I miss him so terribly much...Today is always such a hard day for me...I actually awoke from a dead sleep at around midnight and just started crying...Since I was then wide awake I went on FB and saw my Mom has posted this shortly before I awoke:

"I had a dream real early this morning, I was in a field and I saw the girls father Andy. He had his back to me so I walked up and tapped his shoulder he turned around and handed me three yellow wild flowers then walked away. No words were spoken. I just realized tomorrow is the anniversary of his passing and the flowers must represent our three beautiful daughters that he is watching over. I love you girls. Xo"

Whether she actually had the dream or not, I know she is just trying to make my sisters and I feel better...Even though my parents had their problems (LOTS of them), they always tried to show my sisters and I that both of them loved us (even if it didn't feel that way some days).

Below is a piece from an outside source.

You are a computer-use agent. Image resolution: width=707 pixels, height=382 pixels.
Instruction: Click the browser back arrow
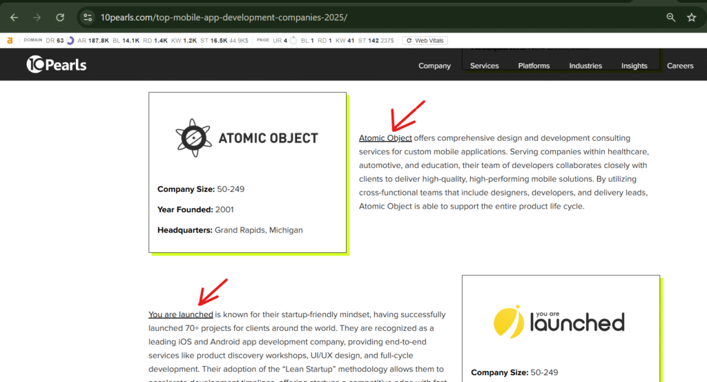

Even though their divorce was probably one of the nastiest ones I've ever witnessed, they did become friends again for the sake of their daughters. For that, I will be forever grateful. They always tried to put us first (even if they didn't always do it).

I know that even though things were rough for a very long time, they always had some sort of love for one another because of the daughter they made together...My Dad loved my Mom so much that he never remarried (and even after the nasty divorce would still send her flowers from time to time).

I seem to have more "bad" memories of growing up than good ones...However, when things were good, they were really GOOD. Perhaps those few GOOD ones make up for all the "bad" ones.

I love and miss my Dad more than a trillion words could say.

A few of my favorite pics...

I know I'm behind again in reading everyone (sorry). The past few days have been super busy. Perhaps I'll get a chance to come back here this afternoon to read, note, and write.

Hope everyone is having a good week so far.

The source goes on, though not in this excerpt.